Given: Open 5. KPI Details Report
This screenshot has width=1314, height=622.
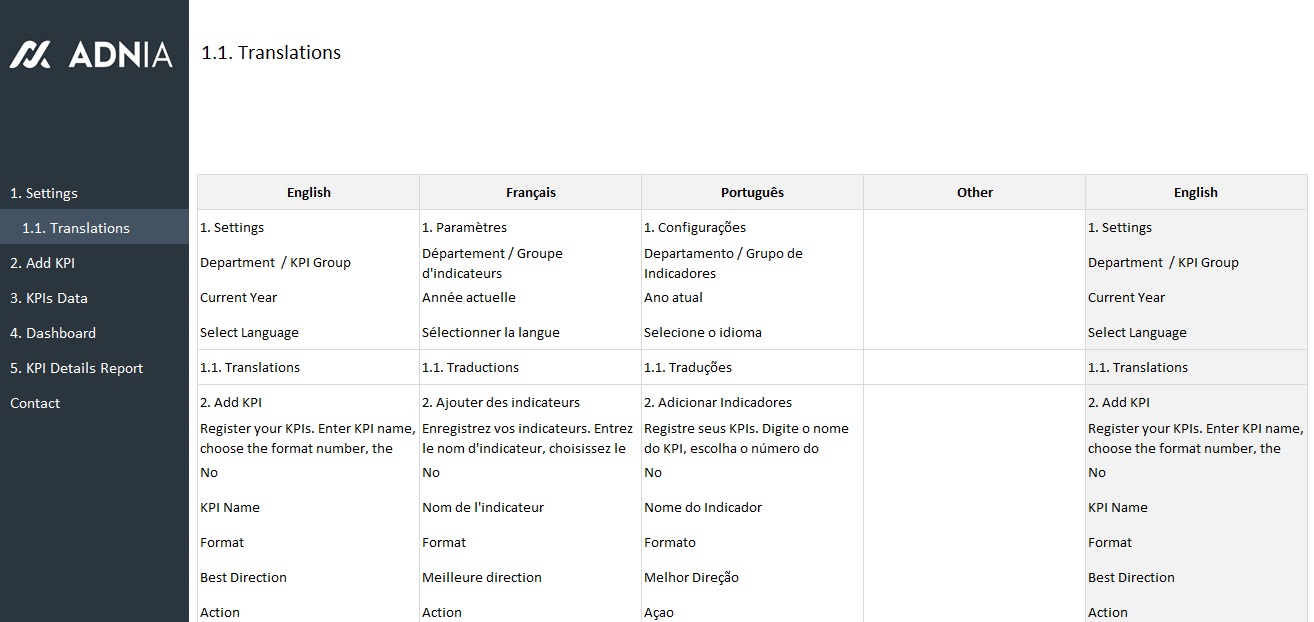Looking at the screenshot, I should coord(77,368).
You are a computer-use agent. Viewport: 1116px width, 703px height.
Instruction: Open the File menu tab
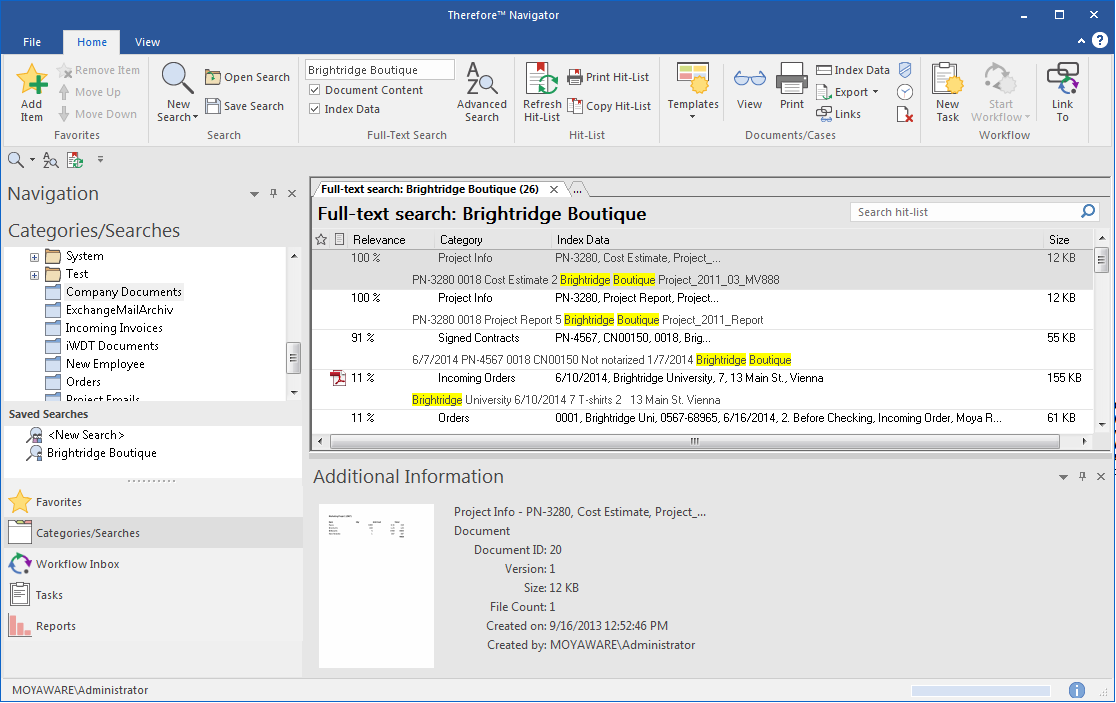click(x=32, y=42)
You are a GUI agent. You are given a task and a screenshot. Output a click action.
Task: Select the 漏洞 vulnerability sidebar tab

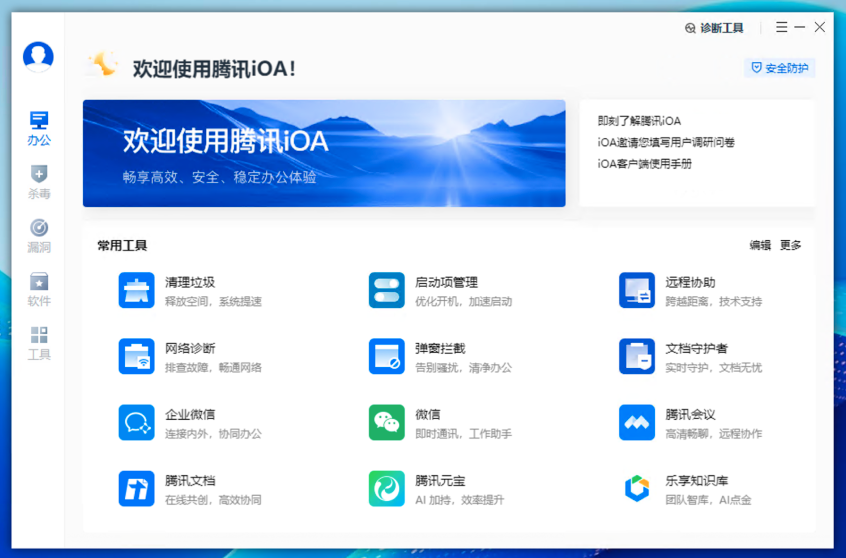pyautogui.click(x=39, y=236)
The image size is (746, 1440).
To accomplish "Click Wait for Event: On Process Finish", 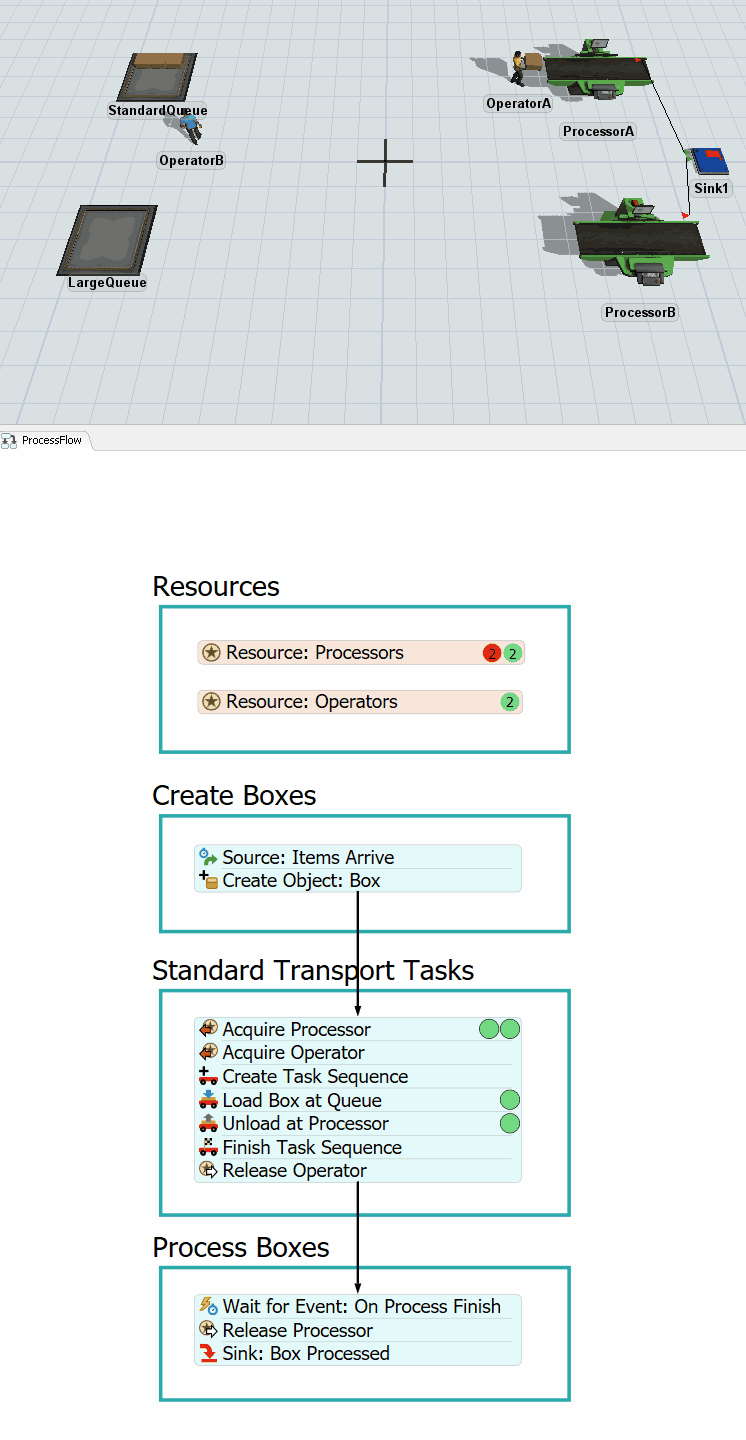I will pos(361,1306).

Exercise instructions:
Rewrite everything from the start of the records down to the line containing "pyautogui.click(x=39, y=236)", replacing "tab" with "button" and keeping all else unchanged. Leave the pictures out of your answer.

Response below:
Given: Open 5. KPI Details Report
This screenshot has width=1314, height=622.
Looking at the screenshot, I should coord(77,368).
You are a computer-use agent. Viewport: 1116px width, 703px height.
Instruction: Open the File menu button
click(x=32, y=42)
You are a GUI agent. You are given a task and a screenshot. Output a click action.
Task: Select the 漏洞 vulnerability sidebar button

pyautogui.click(x=39, y=236)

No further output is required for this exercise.